AFTER 15 YEARS, in which the accounting profession and the world it operates in has changed dramatically, Charles Tilley is to finally step down as chief executive of CIMA.
And while we’ve all been through the dotcom bust, Enron/WorldCom, the credit crisis and subsequent recessions – let alone social and political upheaval – CIMA is still here in one piece.
Well we say one piece, but Tilley has led the institute through what could be simplistically described as a branding diversification – aligning a global management accounting designation with our friends across the pond the AICPA.
That Tilley is to leave CIMA but sit as executive chairman of CGMA Research Foundation, a part-time role in which he will promote the designation, shows how wedded he is to the strategy of creating a global body.
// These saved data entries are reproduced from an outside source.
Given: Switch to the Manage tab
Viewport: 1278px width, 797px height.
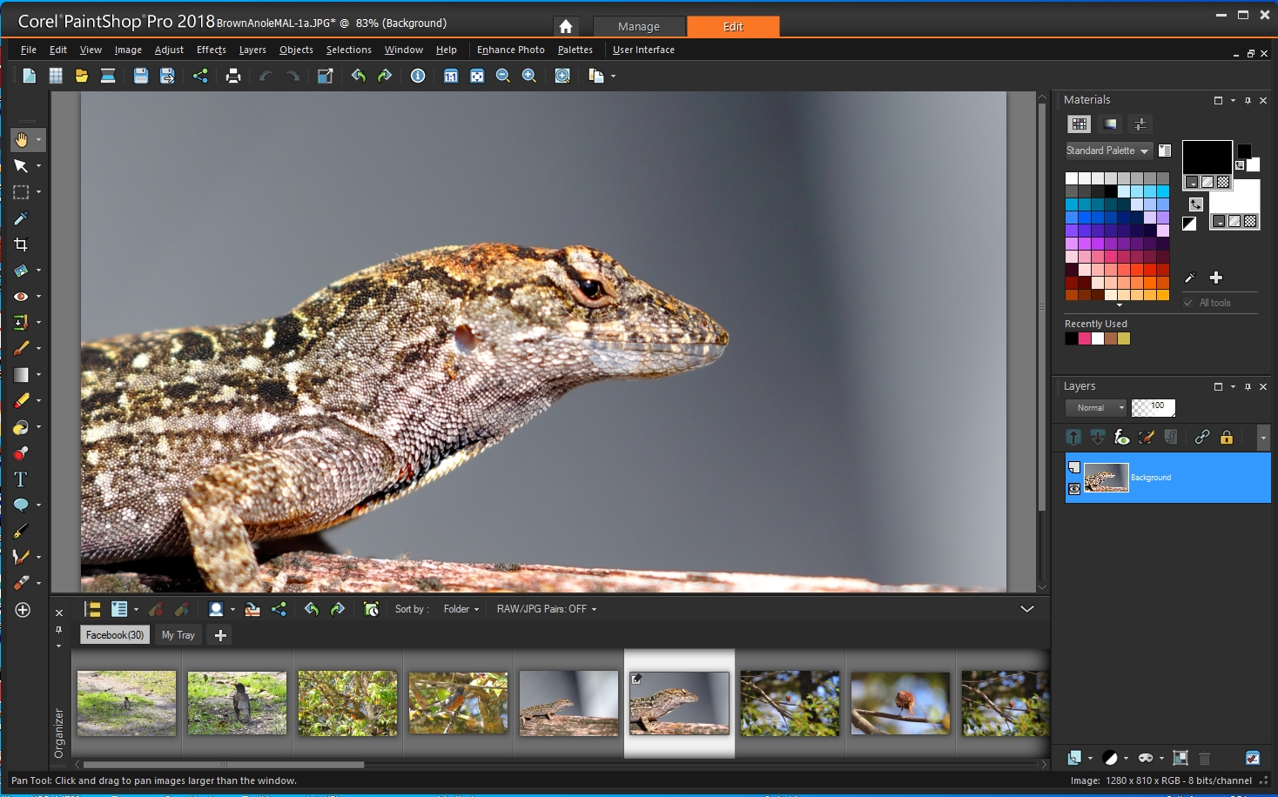Looking at the screenshot, I should tap(639, 27).
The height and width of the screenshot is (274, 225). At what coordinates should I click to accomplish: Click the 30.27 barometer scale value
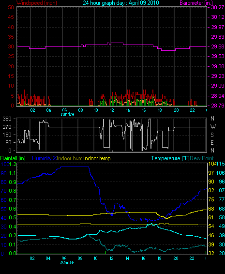coord(218,7)
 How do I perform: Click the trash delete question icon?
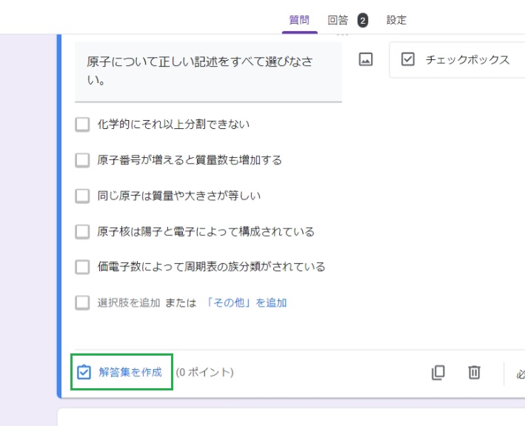pyautogui.click(x=474, y=373)
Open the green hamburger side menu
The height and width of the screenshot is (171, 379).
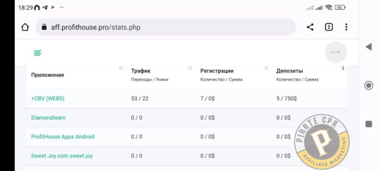[x=38, y=53]
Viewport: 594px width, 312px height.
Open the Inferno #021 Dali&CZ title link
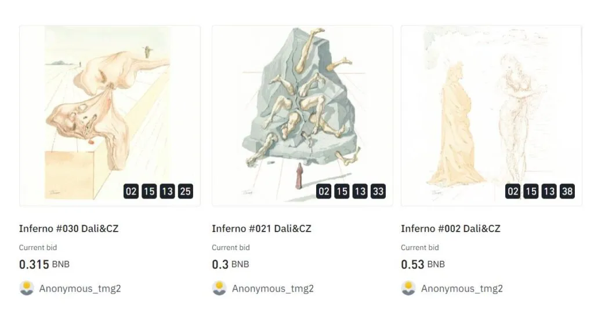click(x=262, y=229)
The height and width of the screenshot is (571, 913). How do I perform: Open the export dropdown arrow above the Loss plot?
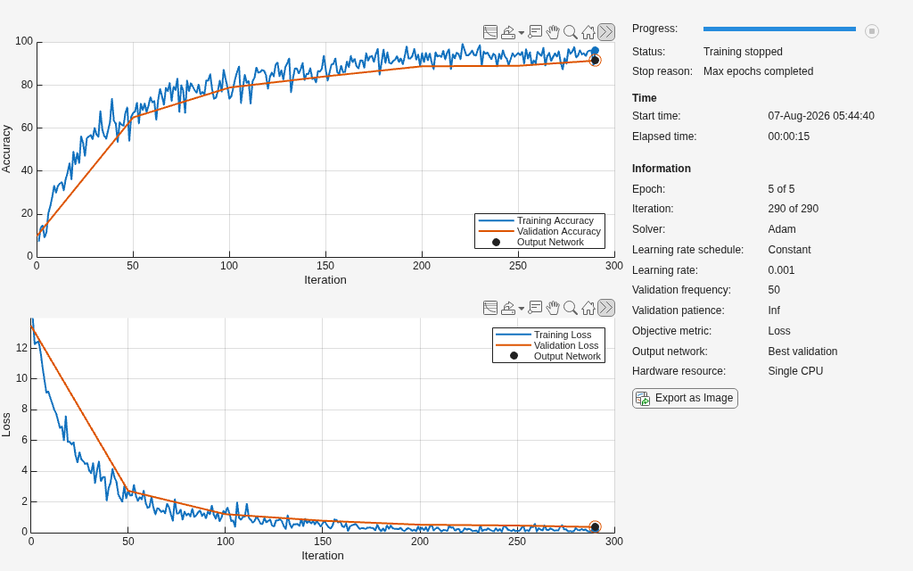coord(521,308)
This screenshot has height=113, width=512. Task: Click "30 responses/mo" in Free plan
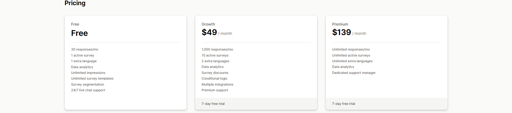coord(85,49)
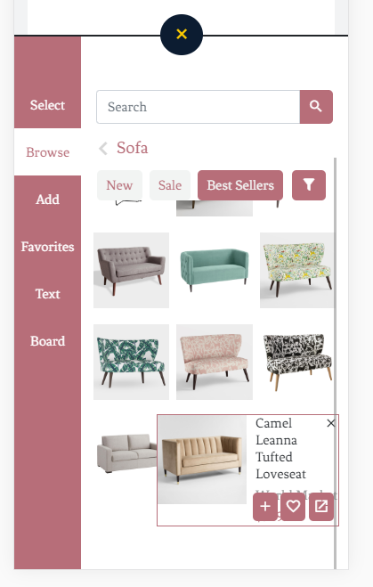This screenshot has height=587, width=373.
Task: Open the Favorites tab
Action: 47,247
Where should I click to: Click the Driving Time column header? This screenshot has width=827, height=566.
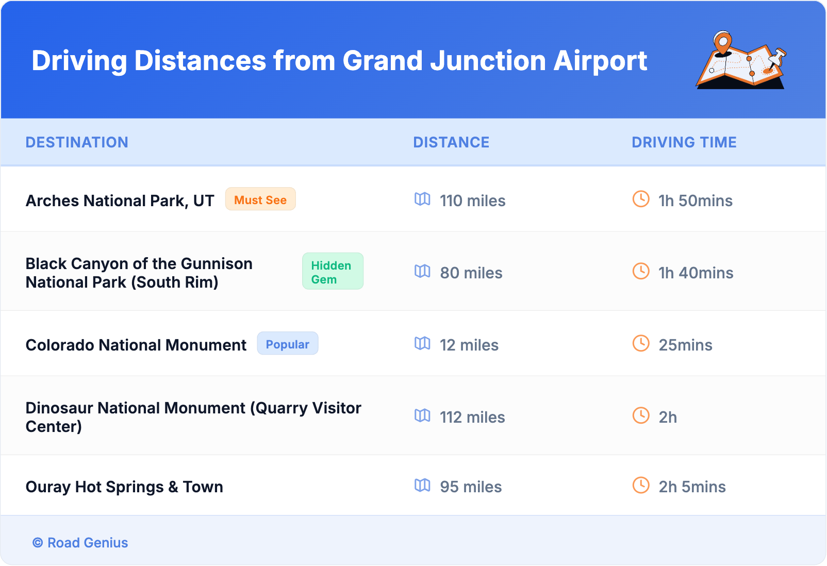coord(684,142)
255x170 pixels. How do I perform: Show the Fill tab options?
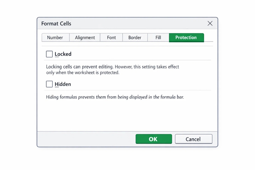[158, 37]
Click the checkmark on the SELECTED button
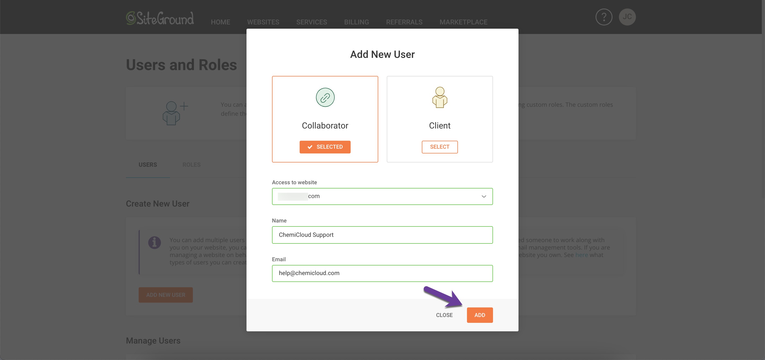Viewport: 765px width, 360px height. tap(310, 147)
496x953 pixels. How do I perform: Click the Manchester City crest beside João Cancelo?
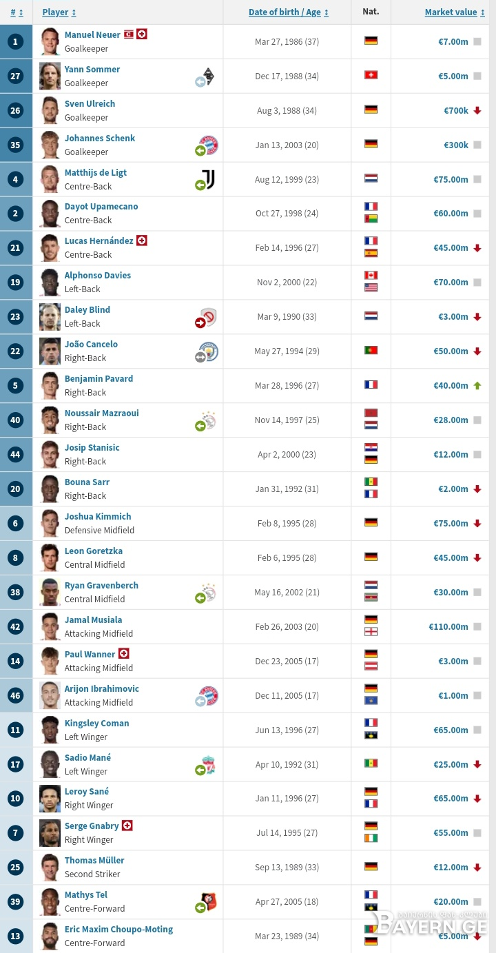click(209, 351)
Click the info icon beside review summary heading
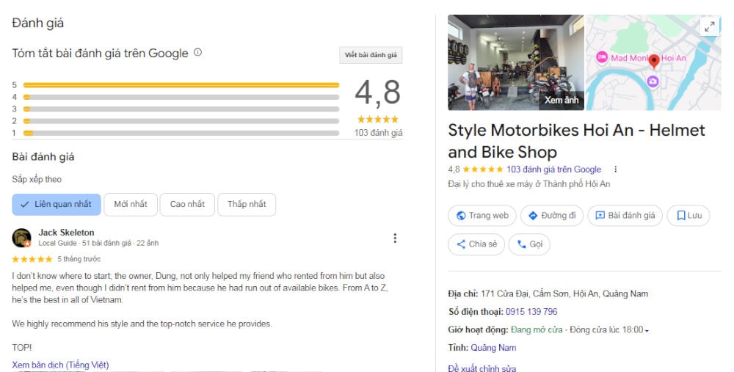The height and width of the screenshot is (372, 734). tap(197, 52)
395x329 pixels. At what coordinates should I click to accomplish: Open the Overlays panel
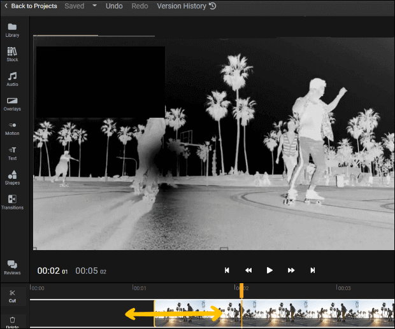click(x=12, y=104)
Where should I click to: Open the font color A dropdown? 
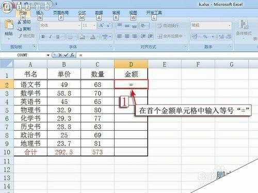pos(98,37)
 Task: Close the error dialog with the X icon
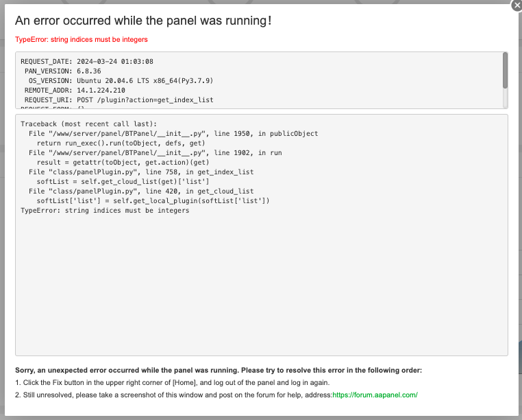(516, 5)
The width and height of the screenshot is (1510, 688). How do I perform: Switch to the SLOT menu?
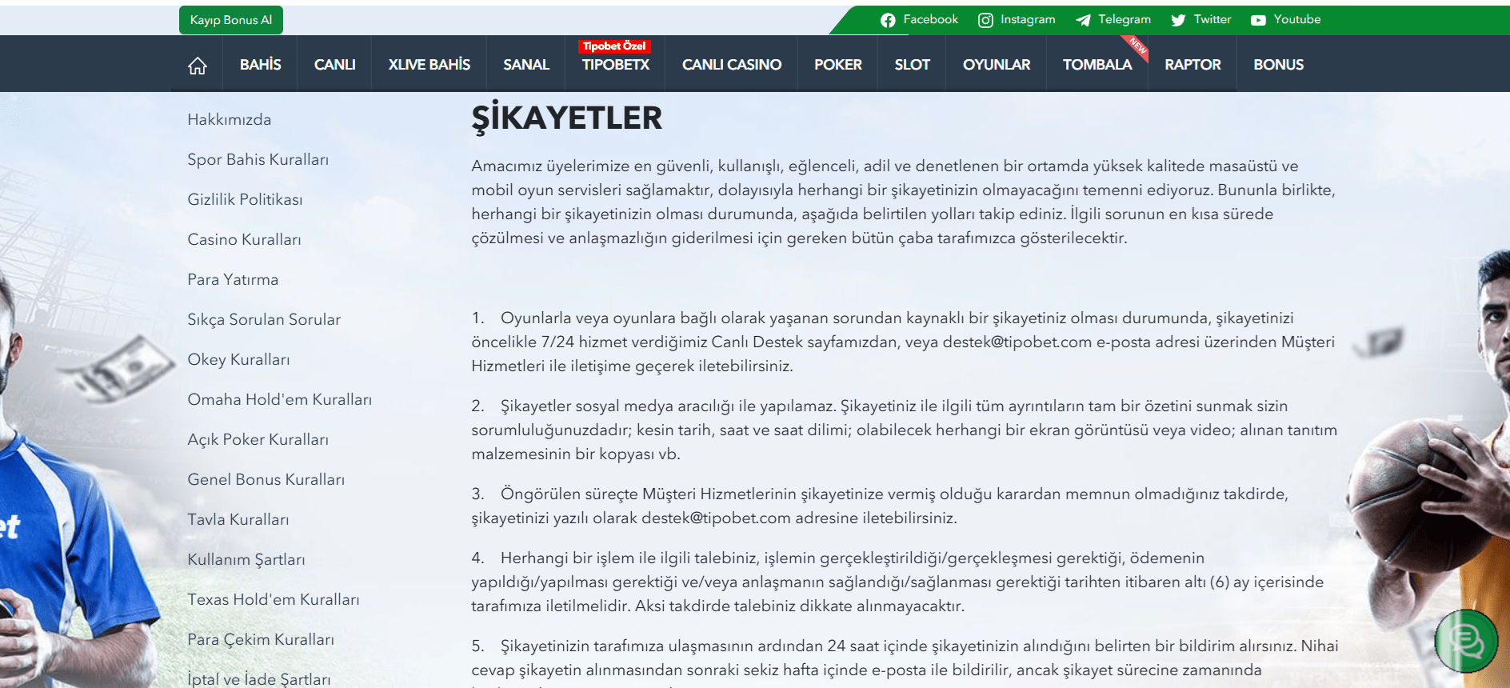(x=912, y=65)
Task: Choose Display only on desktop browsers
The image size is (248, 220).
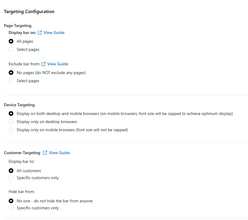Action: [11, 122]
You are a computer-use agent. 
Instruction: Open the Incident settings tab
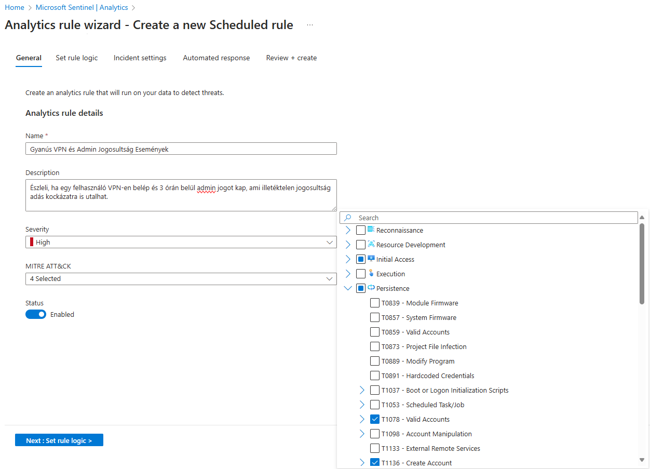[140, 58]
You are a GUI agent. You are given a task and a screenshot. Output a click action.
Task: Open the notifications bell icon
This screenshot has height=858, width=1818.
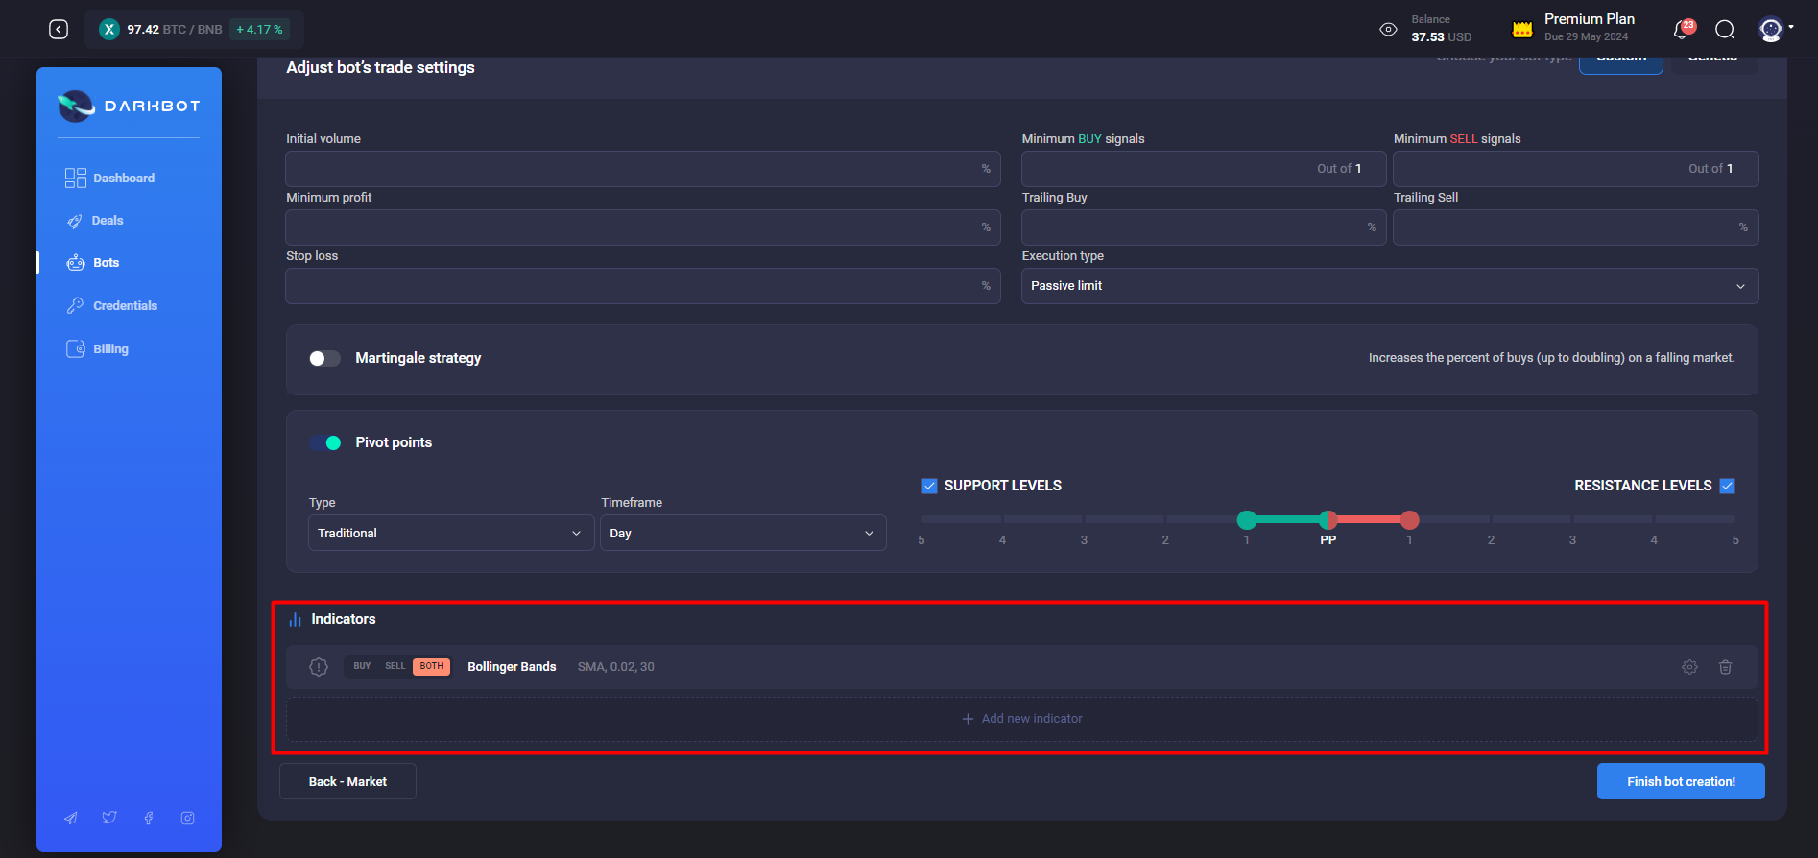1682,30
This desire has put noses out of joint, make no mistake. Accountancy Age has had its ear burned on numerous occasions with complaints about him having an autocratic style. Remember the painful litigation that CIMA went through, putting its very governance into question?
He has led from the front on many other tough decisions, and hasn’t always won. CIMA’s council voted against plans to merge with the ICAEW and CIPFA back in 2004.
Unhappy with the cost effectiveness of backing a body that it believed was serving the audit profession, CIMA also left the umbrella group of UK accountancy bodies the CCAB. This was move criticised by Accountancy Age for leaving the profession without a unified voice.
But for all the drama, there are some clear facts. CIMA has 103,000 members. In 2002, it had 45,000.
Whether CIMA disappears in the future from a ‘reverse takeover’ by its global designatory offshoot, or even if mere its existence continues to irk some of its members, you can’t deny the ambition of Tilley, or his character.
The oft-pedestrian world of accounting institutes will certainly be even quieter without this character.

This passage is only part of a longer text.